### WHAT TO WORK ON
Respond with the count alone after checking every line in the material below for "chevron".

### RECORDS TO PROCESS
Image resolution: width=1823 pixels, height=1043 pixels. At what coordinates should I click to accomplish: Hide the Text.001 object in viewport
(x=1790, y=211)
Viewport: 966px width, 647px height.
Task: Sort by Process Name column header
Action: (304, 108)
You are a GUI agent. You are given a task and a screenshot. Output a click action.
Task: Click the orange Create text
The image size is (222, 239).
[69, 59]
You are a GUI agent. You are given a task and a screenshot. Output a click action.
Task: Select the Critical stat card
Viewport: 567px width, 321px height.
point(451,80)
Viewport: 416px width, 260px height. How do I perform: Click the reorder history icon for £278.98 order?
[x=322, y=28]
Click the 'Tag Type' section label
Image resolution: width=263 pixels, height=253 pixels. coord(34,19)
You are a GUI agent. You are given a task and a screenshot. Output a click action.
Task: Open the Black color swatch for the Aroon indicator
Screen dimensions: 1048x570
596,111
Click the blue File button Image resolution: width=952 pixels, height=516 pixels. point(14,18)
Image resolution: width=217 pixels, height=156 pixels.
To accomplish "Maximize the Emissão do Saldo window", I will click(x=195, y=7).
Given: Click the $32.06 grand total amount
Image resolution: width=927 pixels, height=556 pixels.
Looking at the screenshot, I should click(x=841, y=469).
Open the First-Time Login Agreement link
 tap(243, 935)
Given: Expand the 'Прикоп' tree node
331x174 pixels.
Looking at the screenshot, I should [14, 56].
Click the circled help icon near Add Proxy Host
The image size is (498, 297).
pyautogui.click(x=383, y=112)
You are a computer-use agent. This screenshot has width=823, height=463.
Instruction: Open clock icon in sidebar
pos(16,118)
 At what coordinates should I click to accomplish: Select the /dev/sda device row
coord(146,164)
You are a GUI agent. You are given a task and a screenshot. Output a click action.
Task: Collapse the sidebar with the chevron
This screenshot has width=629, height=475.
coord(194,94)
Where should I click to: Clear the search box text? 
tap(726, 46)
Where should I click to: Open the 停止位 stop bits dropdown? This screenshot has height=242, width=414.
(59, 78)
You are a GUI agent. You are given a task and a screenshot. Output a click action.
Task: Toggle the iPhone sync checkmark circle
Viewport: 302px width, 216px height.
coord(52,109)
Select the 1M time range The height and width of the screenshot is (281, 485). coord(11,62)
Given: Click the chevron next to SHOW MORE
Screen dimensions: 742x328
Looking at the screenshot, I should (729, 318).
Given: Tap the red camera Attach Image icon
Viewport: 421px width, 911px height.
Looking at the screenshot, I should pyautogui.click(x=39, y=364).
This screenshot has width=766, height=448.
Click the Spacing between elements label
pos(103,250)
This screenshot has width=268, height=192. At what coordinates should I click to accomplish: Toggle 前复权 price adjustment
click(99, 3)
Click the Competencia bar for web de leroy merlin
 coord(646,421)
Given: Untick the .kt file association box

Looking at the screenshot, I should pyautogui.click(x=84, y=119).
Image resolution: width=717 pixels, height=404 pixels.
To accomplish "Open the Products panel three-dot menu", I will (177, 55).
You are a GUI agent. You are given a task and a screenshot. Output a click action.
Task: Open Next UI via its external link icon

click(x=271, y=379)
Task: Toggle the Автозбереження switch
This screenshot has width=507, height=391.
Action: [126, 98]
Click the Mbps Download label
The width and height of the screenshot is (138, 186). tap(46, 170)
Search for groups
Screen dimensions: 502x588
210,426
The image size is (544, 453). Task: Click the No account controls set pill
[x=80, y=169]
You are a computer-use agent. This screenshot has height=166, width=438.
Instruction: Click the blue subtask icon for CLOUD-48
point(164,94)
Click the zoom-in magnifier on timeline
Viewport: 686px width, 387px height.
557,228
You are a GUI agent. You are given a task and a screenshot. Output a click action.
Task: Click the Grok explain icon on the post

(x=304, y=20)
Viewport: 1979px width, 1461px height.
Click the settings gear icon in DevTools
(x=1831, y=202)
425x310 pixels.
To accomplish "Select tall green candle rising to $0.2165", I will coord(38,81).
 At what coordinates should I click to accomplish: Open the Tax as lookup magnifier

### THE ANSWER
2